Heavy intervention in the first half of the year leaves the central bank with a buffer of US$4.5 billion for the second half, Bloomberg said. That is based on US Department of the Treasury criteria that net purchases of foreign currency in interventions should be below 2 percent of GDP over 12 months.
A smaller intervention cushion poses a challenge for the central bank, with the NT dollar forecast to rally further by about 2 percent this quarter as the artificial intelligence (AI) boom drives up demand for local semiconductors. Constraints on intervention would put investors on alert for abrupt moves such as the one in May when the local currency surged the most since the 1980s.
Photo: Bloomberg
Breaching US Treasury criteria risks putting Taiwan in the crosshairs of US authorities and could lead to unfavorable outcomes for the nation in trade negotiations. Some analysts expect the central bank to use interventions sparingly into the end of the year.
“Taiwan’s central bank would need to be more selective in when to step into the market and how much it intervenes to smooth out volatility,” Australia and New Zealand Banking Group Ltd head of Asia research Khoon Goh (吳昆) said. “As a result, we could see greater fluctuations in the Taiwan dollar for the rest of the year.”
The NT dollar has risen more than 6 percent so far this year to 30.75 per US dollar, and a Bloomberg survey showed it might advance further to 30.2 this quarter. The central bank already bought US$13.25 billion of US currency to cap the local currency’s gains from January to June, the most for a half year period since 2020.

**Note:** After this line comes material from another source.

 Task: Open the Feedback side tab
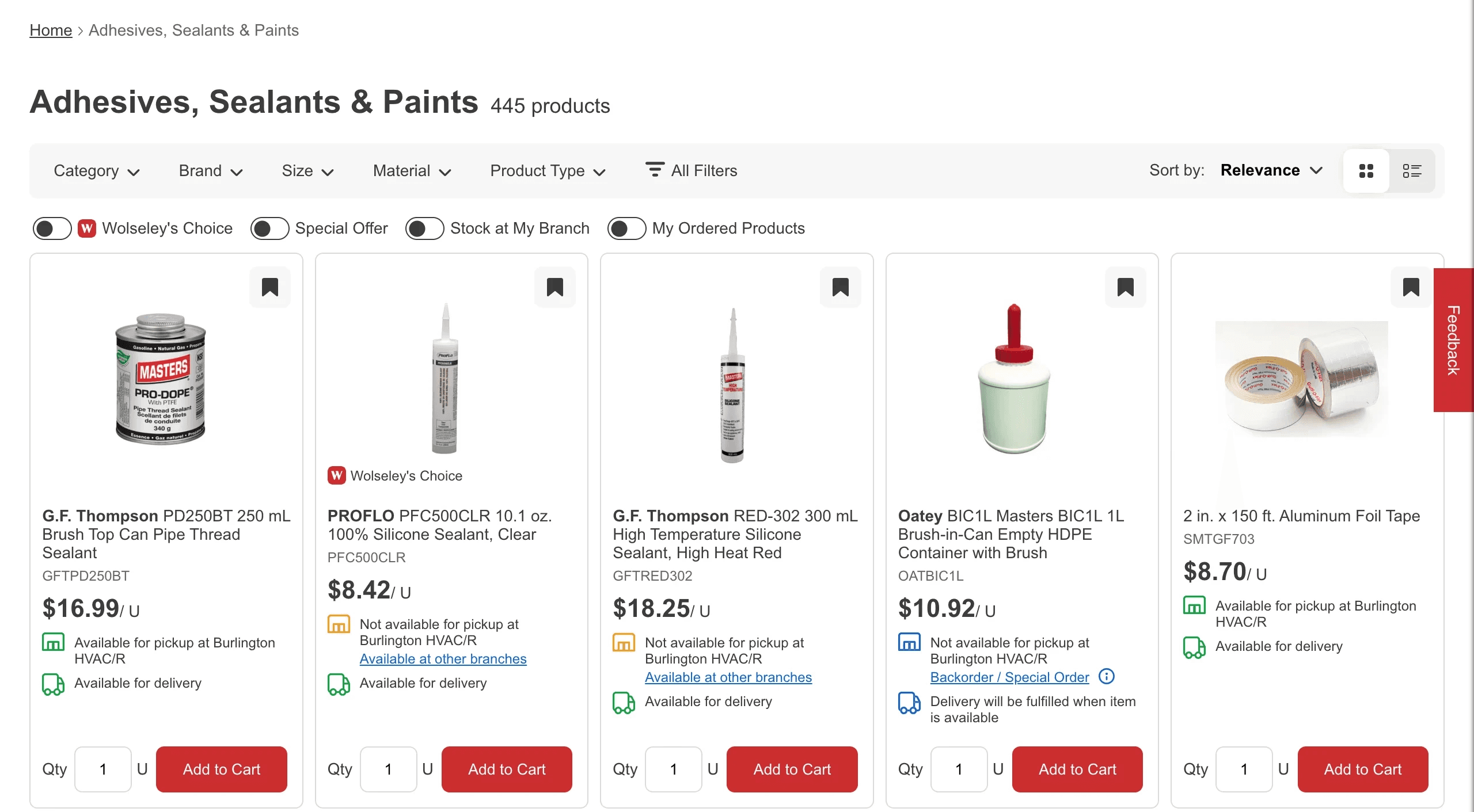(x=1453, y=340)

Although its dollar purchases for the next US Treasury review that cover the 12 months through June are below the US threshold, the central bank would need to rein in further operations this year to avoid the manipulator label. The previous US report showed Taiwan on the list of countries that the US Treasury is closely monitoring.

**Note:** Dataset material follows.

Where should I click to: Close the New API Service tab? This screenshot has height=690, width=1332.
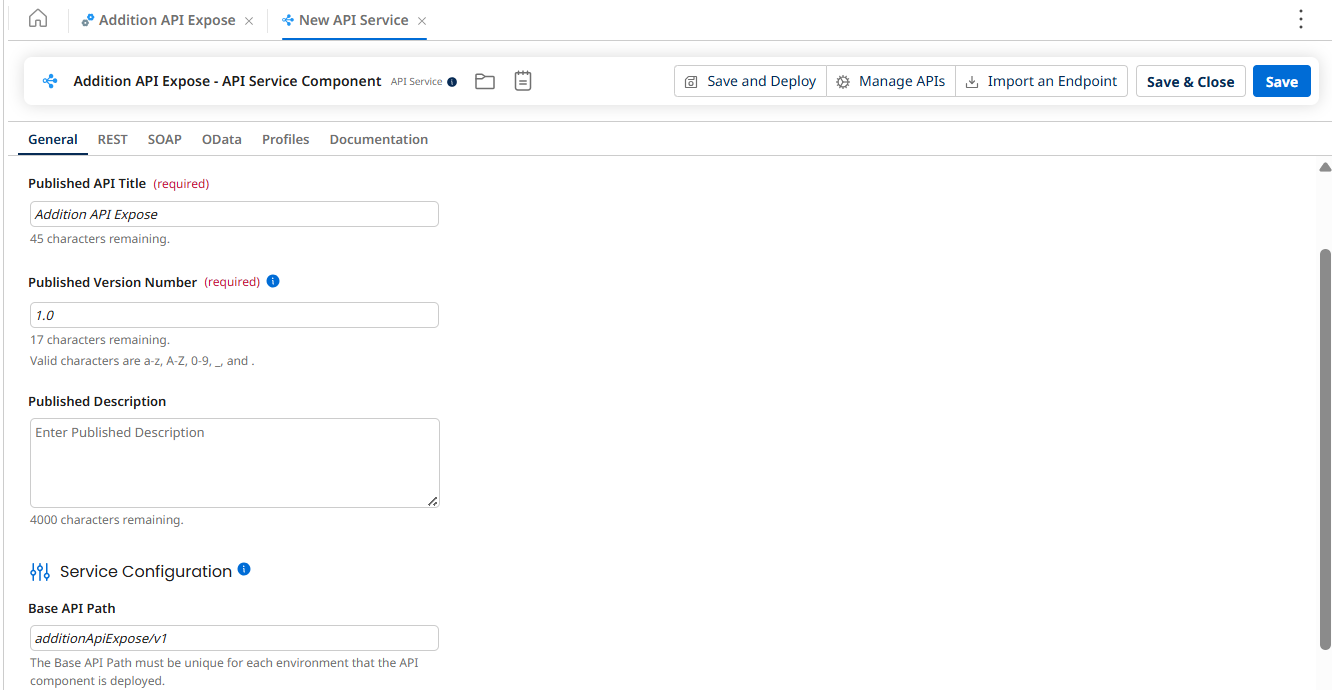click(422, 21)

The US dollar’s decline this year amid US fiscal concerns is boosting major Asian currencies, providing another tailwind for the NT dollar.
“Should Japanese yen and the Chinese yuan continue to strengthen, there could also be more room for Taiwan dollar to gain,” Malayan Banking Berhad senior foreign exchange analyst Fiona Lim said.
One option for the central bank to avoid the ire of US authorities is to influence the exchange rate.
In June, the central bank asked lenders to delay US dollar sales from exporters in a rare move, people familiar with the matter had said.
Investors are likely to keep a close watch on Taiwan’s trade data on Friday after exports to the US rose sharply in September despite tariffs. Another stellar month would boost the market’s confidence in the local economy and lay the ground for a stronger NT dollar.
“This makes the central bank’s job more challenging amid the presence of the Treasury Report, which acts as a hindrance to the [central bank’s] intervention efforts,” Lim said.